Directions:
Quote the records exactly, starting at the first line and stopping after the line with "Click fold marker at closing properties tag"; skip the pictures.

Given information:
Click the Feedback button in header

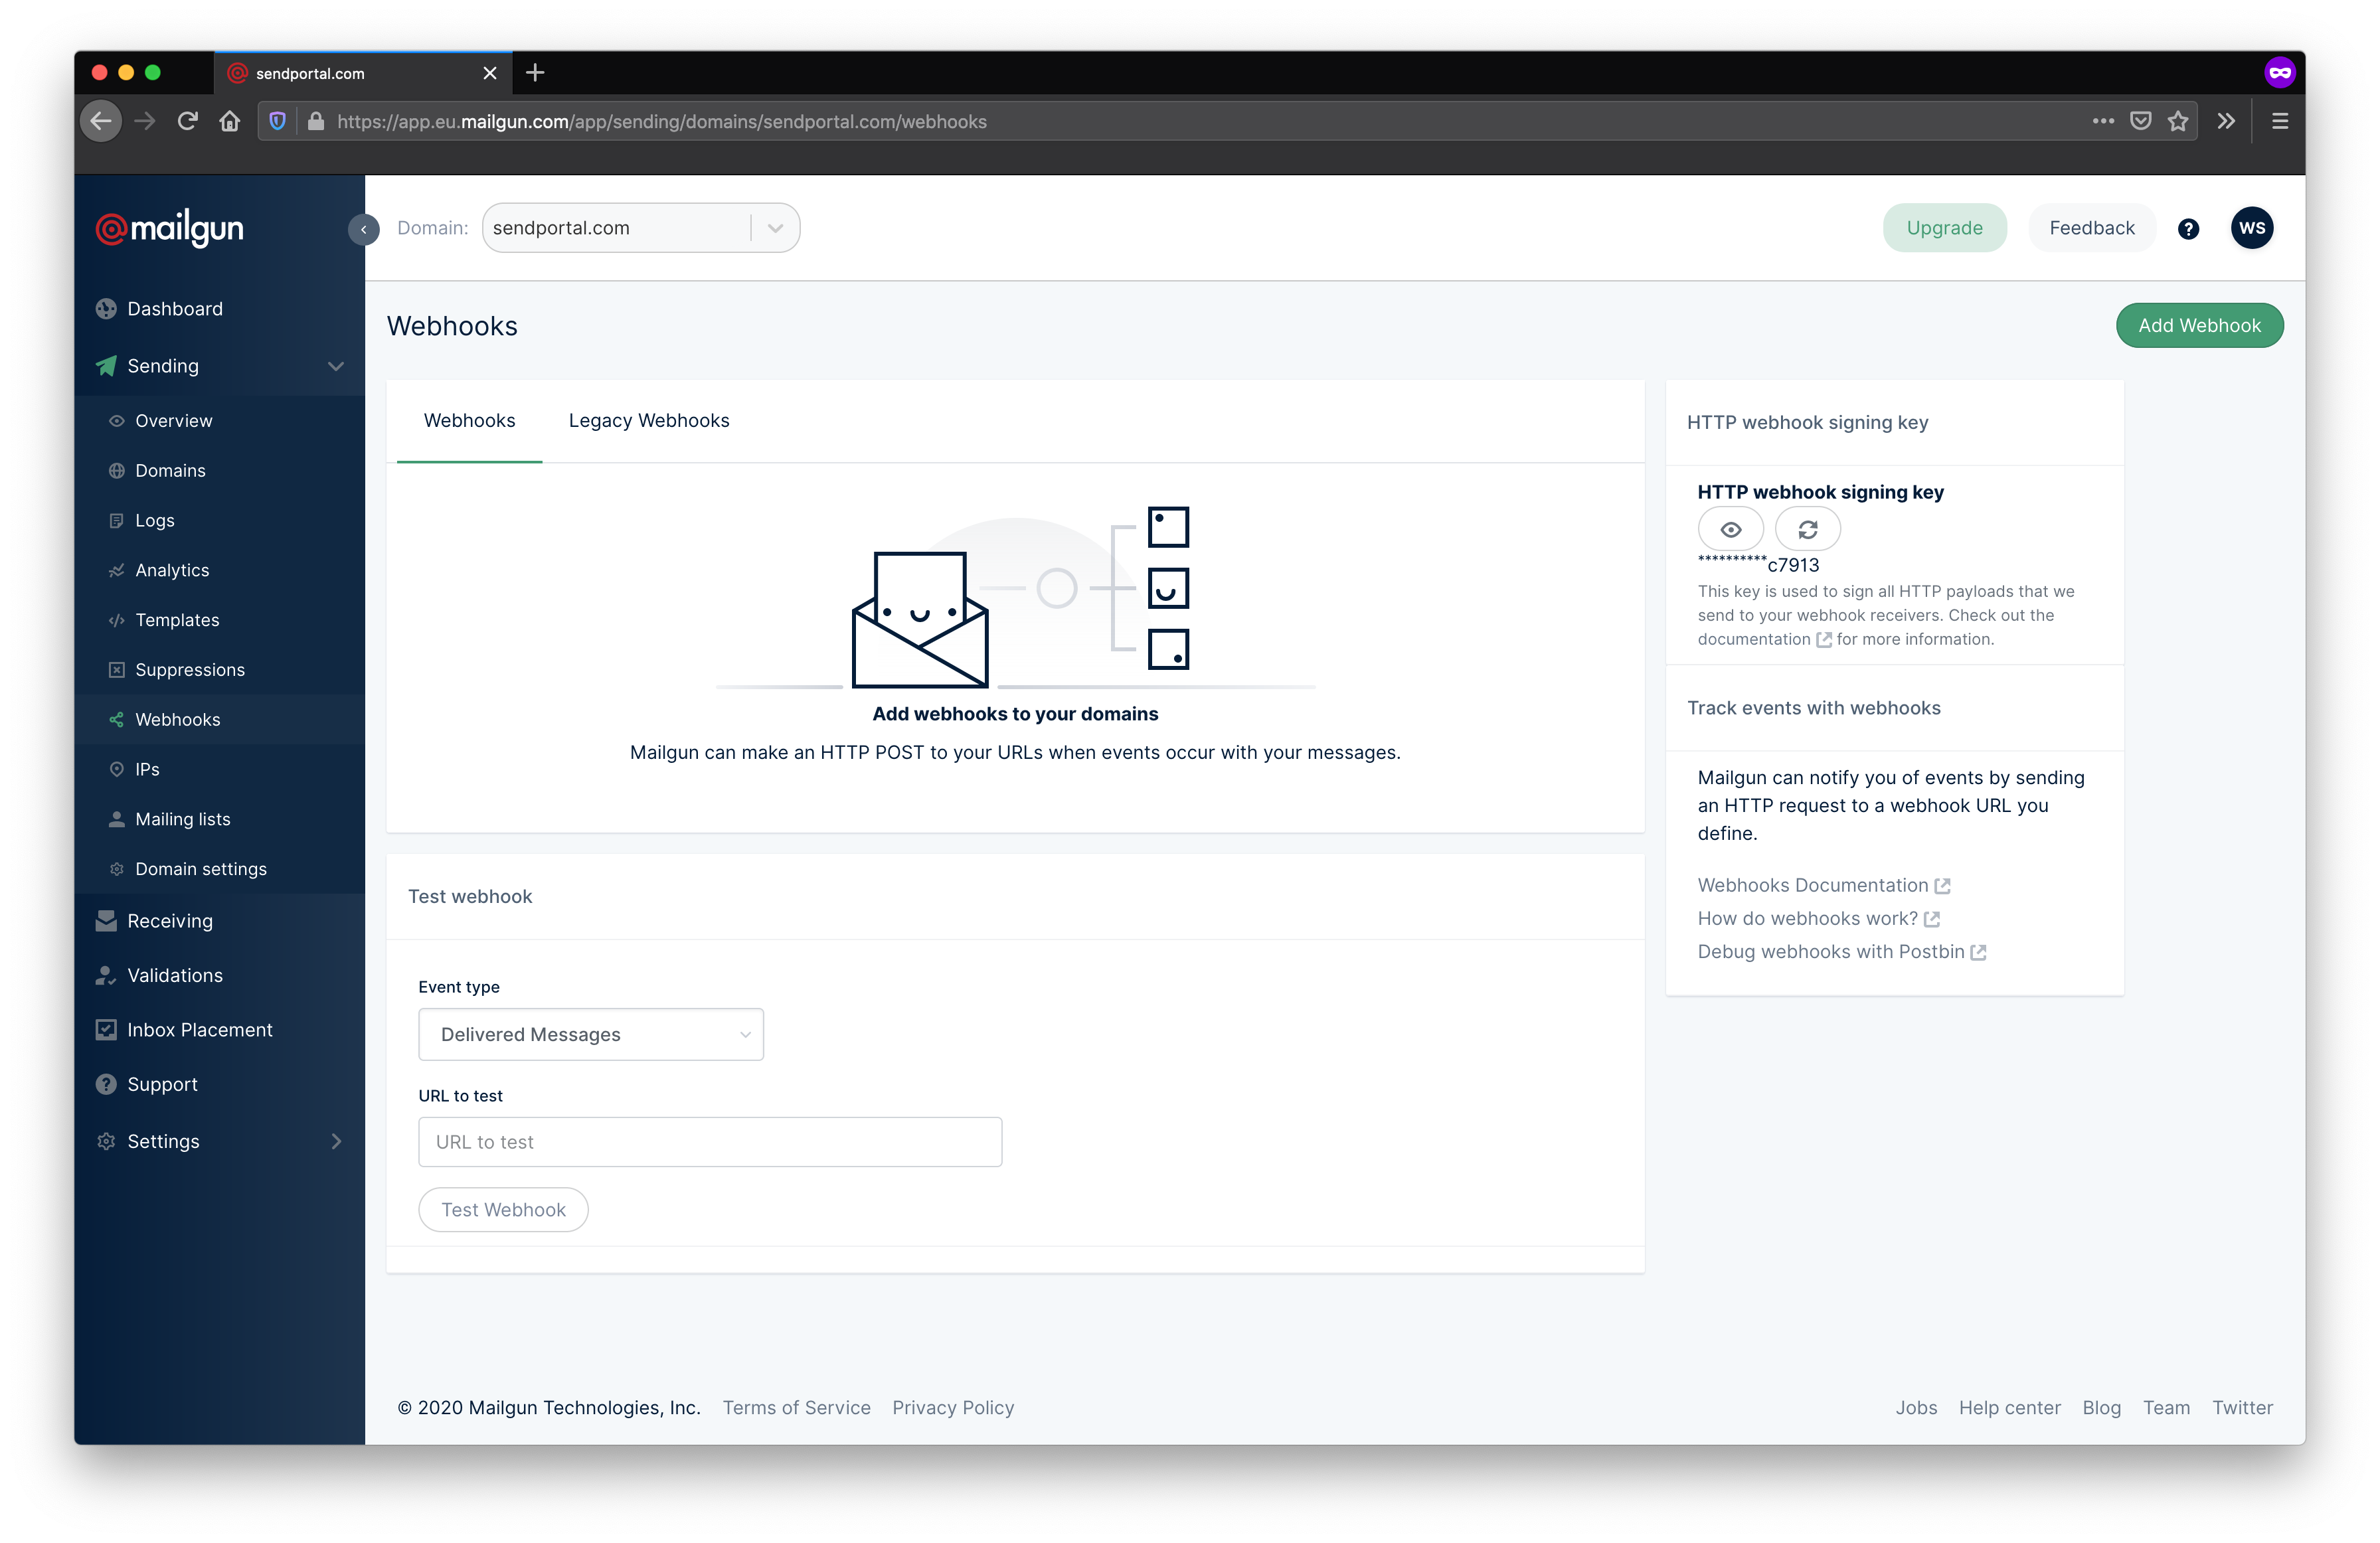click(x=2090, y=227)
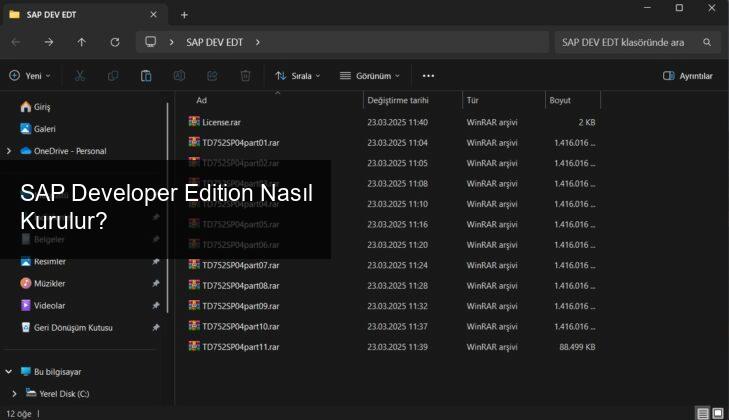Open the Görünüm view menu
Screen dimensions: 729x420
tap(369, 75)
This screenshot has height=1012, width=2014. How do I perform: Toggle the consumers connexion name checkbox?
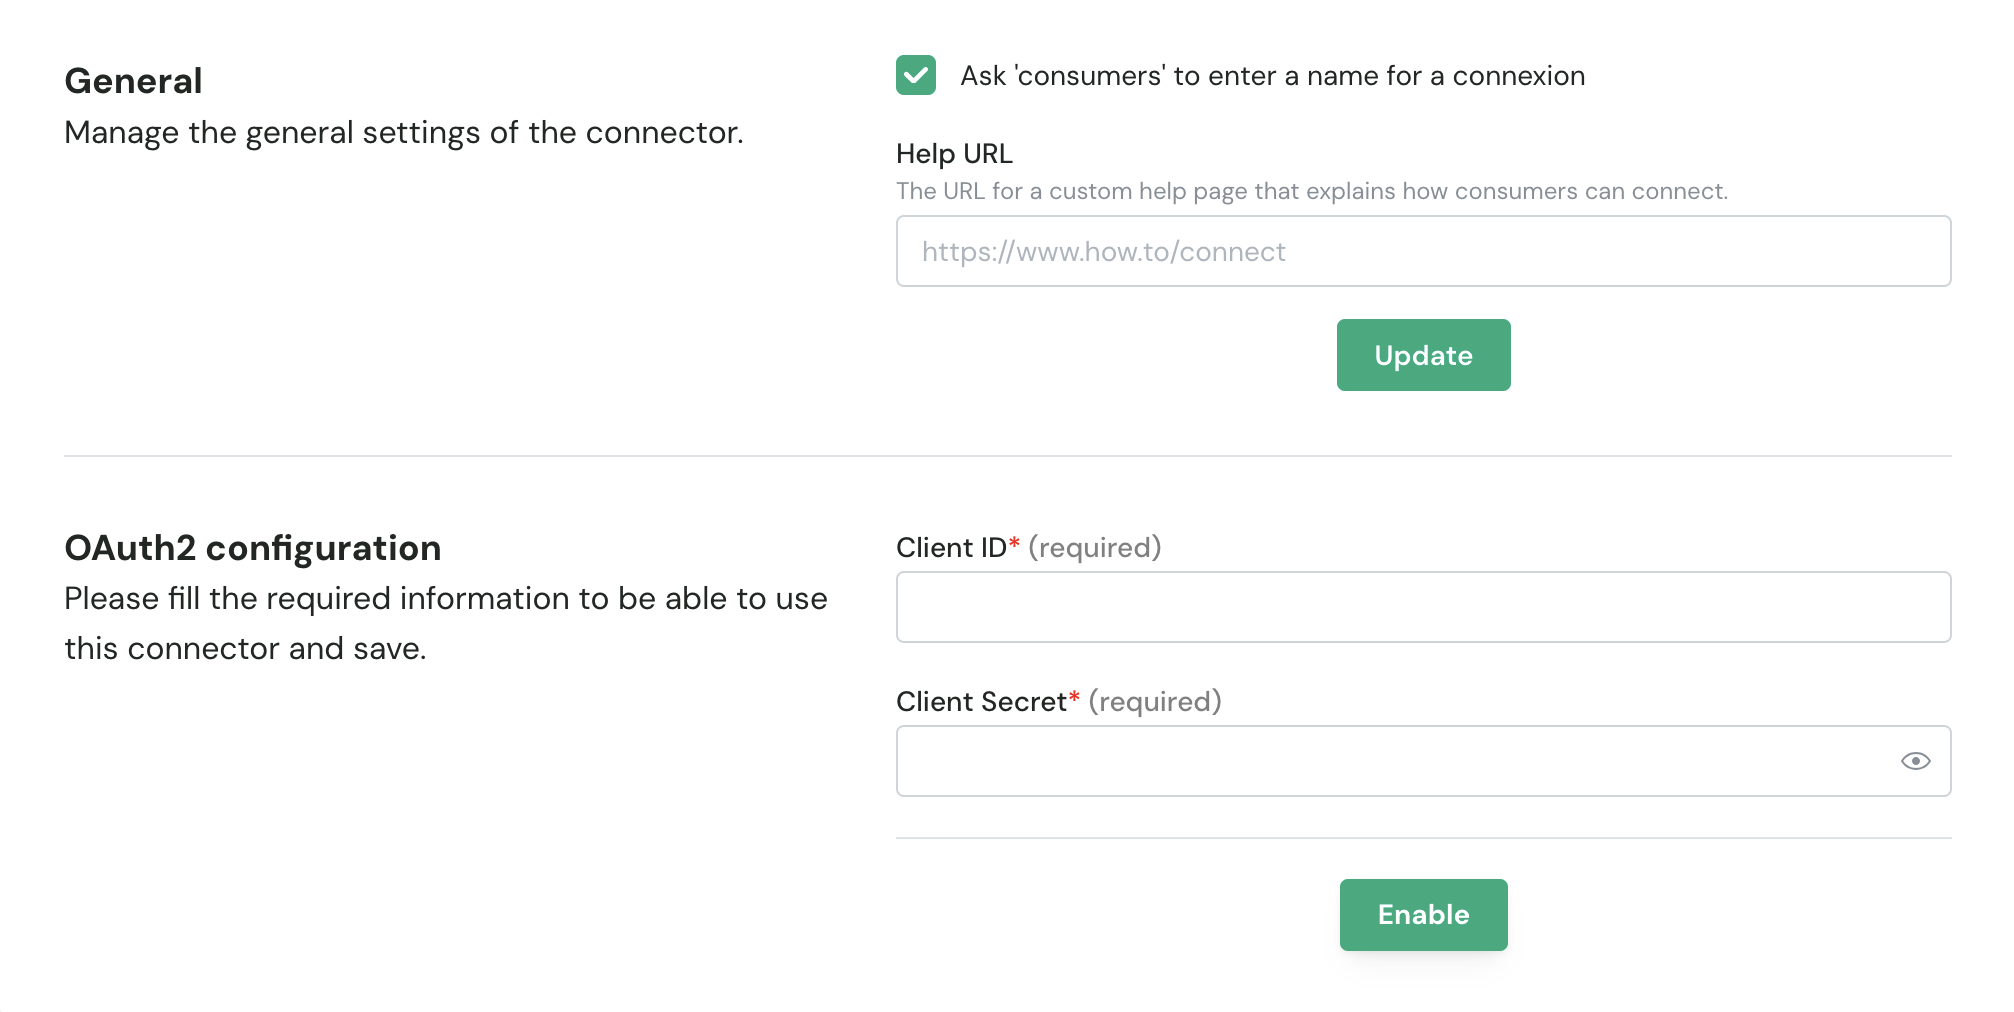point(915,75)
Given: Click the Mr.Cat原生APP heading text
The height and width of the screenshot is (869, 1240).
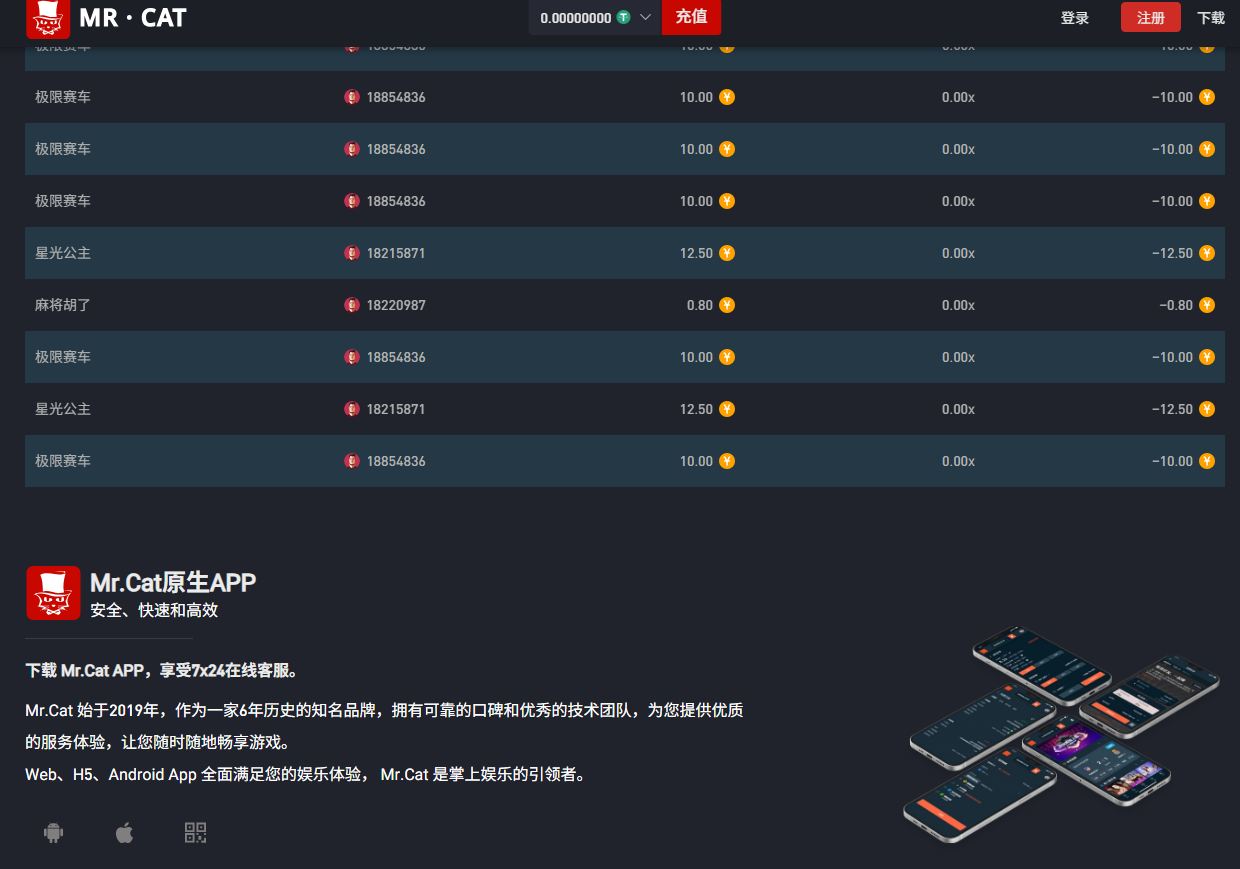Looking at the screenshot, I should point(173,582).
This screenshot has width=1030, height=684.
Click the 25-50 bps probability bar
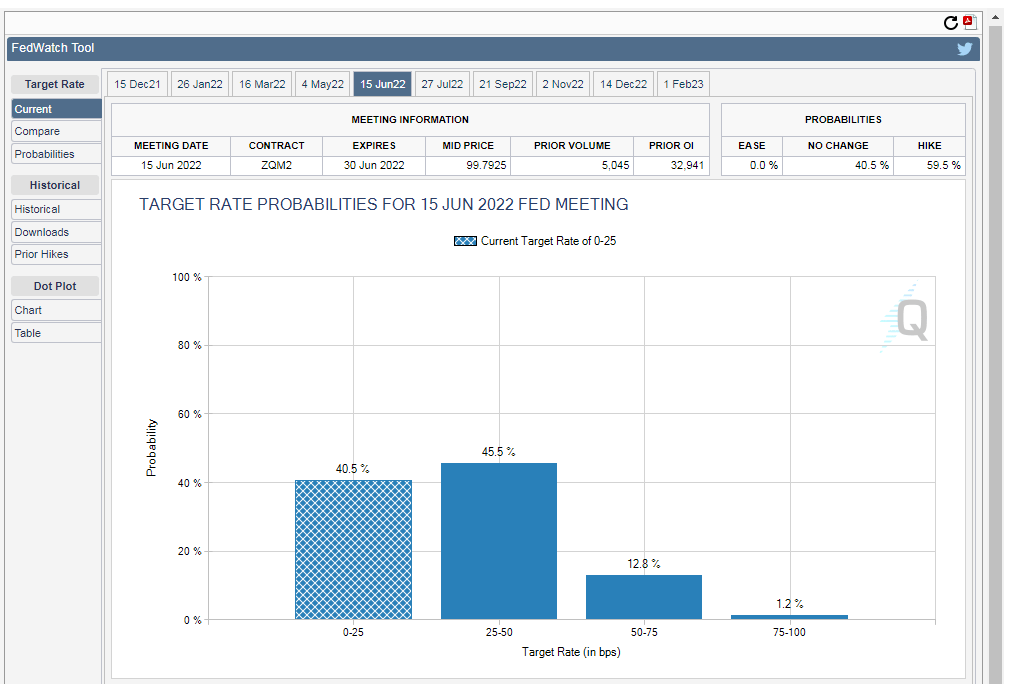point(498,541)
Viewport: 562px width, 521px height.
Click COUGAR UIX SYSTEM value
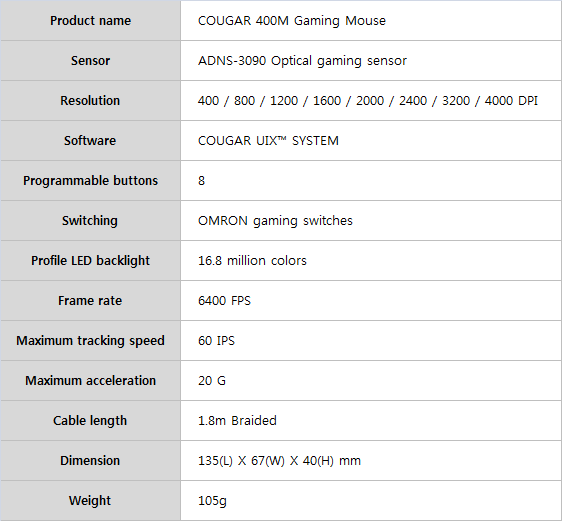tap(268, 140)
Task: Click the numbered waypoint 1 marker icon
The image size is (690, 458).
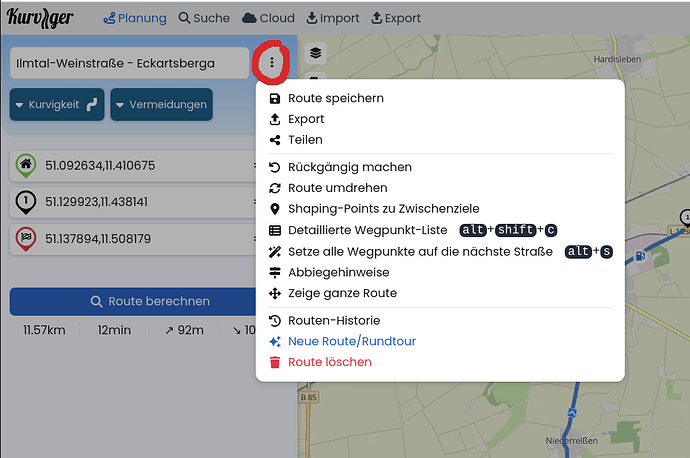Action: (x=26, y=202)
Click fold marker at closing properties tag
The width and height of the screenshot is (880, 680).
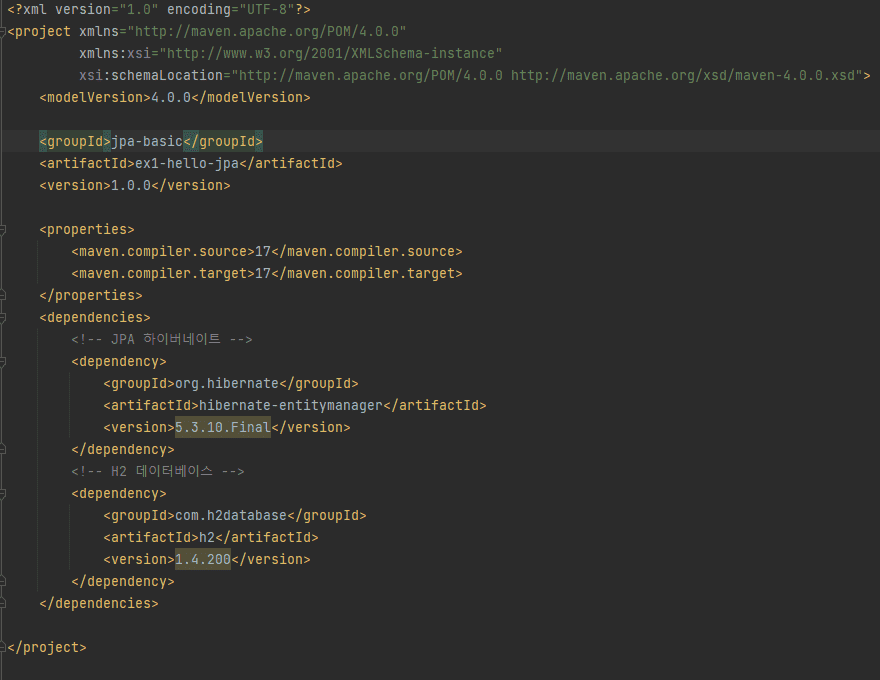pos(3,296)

Result of the exercise:
Click the Feedback button in header

click(x=2090, y=227)
Open the Görünüm view menu
Screen dimensions: 729x420
tap(369, 75)
This screenshot has height=1012, width=2014. How do I perform: Toggle the consumers connexion name checkbox?
point(915,75)
Given: Click the Mr.Cat原生APP heading text
The height and width of the screenshot is (869, 1240).
Looking at the screenshot, I should point(173,582).
This screenshot has width=1030, height=684.
Click the 25-50 bps probability bar
point(498,541)
Viewport: 562px width, 521px height.
Click COUGAR UIX SYSTEM value
tap(268, 140)
Task: Click the numbered waypoint 1 marker icon
The image size is (690, 458).
Action: (x=26, y=202)
Click fold marker at closing properties tag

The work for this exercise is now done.